Exercises to complete
1) In the passage about the 1918 German spring offensive, on what date did Fourth Army HQ take over all of Fifth Army's formations and units?
2) From the passage about the 1918 German spring offensive, copy the stretch from "Fifth Army was" through "until the Armistice.".
3) Translate this sentence from the passage about the 1918 German spring offensive into Spanish: "Further attacks came on other parts of the front, but none broke through completely."

Reading passage
BEGIN
Fifth Army was attacked on 21 March 1918, the first day of the German spring offensive. Artillery Observation Posts (OPs) were blinded by early morning mist and many were overrun along with the infantry in the forward zone. Much of the field artillery was lost, caught up in short-range fighting in the main battle zone, as were a number of RGA units either caught in the fighting or forced to abandon their guns as the Germans advanced rapidly. Others struggled to get their guns back during the 'Great Retreat'. Fourth Army HQ took over all of Fifth Army's formations and units on 2 April, and the first phase of the German offensive was halted on 4 April. Further attacks came on other parts of the front, but none broke through completely. 27th Brigade RGA officially joined Fourth Army on 1 May 1918 and remained with it until the Armistice.
END
Given entries
BEGIN
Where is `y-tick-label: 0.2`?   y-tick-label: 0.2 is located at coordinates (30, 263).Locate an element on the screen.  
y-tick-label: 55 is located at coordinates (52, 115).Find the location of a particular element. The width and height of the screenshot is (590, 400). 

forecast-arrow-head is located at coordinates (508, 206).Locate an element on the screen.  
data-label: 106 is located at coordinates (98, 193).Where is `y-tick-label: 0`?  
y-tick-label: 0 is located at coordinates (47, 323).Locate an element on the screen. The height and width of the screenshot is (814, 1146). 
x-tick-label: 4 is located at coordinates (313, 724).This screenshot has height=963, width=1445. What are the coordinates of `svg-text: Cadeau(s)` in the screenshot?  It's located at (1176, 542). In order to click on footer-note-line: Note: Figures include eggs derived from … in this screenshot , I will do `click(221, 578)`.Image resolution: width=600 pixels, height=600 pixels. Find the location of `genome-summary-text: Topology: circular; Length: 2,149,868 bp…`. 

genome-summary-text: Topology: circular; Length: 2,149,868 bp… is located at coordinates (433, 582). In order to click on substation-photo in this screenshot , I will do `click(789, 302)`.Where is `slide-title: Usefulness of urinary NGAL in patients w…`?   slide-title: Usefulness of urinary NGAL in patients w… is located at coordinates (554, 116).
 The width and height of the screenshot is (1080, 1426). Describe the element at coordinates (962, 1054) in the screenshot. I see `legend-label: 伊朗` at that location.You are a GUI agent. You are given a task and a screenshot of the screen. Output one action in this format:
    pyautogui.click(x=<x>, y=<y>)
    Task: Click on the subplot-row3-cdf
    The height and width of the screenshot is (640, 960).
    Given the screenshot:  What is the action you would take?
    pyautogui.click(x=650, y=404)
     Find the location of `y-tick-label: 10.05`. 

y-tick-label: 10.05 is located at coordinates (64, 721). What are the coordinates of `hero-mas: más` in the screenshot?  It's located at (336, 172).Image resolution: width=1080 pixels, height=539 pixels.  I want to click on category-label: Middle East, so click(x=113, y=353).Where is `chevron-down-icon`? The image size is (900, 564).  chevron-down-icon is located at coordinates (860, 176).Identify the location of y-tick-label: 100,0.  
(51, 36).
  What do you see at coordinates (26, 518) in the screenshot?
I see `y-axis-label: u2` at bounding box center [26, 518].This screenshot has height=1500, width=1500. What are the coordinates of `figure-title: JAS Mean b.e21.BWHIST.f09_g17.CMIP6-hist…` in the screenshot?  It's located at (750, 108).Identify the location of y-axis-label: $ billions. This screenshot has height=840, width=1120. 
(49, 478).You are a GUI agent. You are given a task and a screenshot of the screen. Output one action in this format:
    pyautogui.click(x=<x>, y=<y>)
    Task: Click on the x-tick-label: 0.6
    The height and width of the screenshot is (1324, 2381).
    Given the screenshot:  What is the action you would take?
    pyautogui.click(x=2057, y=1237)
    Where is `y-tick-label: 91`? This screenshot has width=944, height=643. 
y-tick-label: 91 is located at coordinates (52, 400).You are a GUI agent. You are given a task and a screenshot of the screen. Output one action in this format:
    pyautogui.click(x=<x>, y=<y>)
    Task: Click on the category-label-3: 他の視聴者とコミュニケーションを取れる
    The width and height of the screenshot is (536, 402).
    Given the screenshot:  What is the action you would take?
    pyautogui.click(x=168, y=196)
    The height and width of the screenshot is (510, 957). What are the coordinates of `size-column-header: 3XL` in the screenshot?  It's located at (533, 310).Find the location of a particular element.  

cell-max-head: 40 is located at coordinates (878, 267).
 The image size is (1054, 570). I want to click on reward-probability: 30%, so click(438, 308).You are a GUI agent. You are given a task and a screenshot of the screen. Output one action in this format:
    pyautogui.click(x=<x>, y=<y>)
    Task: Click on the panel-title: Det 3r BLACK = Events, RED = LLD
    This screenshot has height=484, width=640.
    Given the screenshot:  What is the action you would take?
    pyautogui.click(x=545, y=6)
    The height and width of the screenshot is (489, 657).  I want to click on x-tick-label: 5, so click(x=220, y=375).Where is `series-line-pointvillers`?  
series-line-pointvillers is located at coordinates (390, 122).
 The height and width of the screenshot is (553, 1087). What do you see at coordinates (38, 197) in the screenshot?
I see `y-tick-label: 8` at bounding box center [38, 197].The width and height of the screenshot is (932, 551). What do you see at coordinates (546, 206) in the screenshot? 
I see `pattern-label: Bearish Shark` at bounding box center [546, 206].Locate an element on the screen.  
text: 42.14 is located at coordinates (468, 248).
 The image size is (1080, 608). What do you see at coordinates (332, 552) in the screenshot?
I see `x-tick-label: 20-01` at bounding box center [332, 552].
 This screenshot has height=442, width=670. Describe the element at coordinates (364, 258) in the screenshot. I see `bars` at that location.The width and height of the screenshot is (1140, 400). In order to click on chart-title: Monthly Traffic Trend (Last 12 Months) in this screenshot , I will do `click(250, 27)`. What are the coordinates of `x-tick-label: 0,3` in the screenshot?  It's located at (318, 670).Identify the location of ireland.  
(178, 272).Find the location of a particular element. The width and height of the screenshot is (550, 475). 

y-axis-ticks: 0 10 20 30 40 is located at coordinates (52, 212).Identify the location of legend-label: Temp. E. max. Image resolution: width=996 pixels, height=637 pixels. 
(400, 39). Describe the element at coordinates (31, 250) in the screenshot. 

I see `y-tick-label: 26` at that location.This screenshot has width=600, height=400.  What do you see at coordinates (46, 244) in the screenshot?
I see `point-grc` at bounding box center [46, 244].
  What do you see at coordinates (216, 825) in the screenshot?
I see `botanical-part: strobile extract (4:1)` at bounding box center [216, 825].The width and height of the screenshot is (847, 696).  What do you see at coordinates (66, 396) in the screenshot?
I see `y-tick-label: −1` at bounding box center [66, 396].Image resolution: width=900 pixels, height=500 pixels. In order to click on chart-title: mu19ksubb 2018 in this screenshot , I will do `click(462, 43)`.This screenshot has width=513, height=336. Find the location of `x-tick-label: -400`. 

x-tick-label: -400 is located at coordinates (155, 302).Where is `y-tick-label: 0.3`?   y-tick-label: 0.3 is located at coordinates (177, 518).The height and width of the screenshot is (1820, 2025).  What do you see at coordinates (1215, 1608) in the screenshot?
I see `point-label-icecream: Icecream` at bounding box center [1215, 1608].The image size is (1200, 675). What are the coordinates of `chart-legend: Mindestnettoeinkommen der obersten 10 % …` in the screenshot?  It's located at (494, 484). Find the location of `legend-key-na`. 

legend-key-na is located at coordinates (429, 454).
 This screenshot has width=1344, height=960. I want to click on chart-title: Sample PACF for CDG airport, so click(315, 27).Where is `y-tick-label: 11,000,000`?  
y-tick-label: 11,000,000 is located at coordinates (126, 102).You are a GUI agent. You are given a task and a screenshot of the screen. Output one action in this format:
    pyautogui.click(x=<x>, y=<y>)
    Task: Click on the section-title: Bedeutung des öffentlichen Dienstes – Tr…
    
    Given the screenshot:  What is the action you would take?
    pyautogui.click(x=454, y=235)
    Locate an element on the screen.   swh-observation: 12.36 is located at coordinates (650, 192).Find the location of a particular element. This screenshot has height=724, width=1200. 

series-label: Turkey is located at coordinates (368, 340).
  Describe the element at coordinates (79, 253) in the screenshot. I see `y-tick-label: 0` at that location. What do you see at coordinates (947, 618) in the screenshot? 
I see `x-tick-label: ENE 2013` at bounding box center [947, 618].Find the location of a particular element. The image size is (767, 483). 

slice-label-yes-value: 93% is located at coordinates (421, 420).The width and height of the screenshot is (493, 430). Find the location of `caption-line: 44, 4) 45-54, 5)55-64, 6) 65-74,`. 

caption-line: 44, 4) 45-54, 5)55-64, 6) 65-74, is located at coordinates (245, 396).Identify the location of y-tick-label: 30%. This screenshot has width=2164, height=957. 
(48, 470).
END
Answers given
1) On 2 April.

2)
Fifth Army was attacked on 21 March 1918, the first day of the German spring offensive. Artillery Observation Posts (OPs) were blinded by early morning mist and many were overrun along with the infantry in the forward zone. Much of the field artillery was lost, caught up in short-range fighting in the main battle zone, as were a number of RGA units either caught in the fighting or forced to abandon their guns as the Germans advanced rapidly. Others struggled to get their guns back during the 'Great Retreat'. Fourth Army HQ took over all of Fifth Army's formations and units on 2 April, and the first phase of the German offensive was halted on 4 April. Further attacks came on other parts of the front, but none broke through completely. 27th Brigade RGA officially joined Fourth Army on 1 May 1918 and remained with it until the Armistice.

3) Hubo más ataques en otras partes del frente, pero ninguno logró abrirse paso por completo.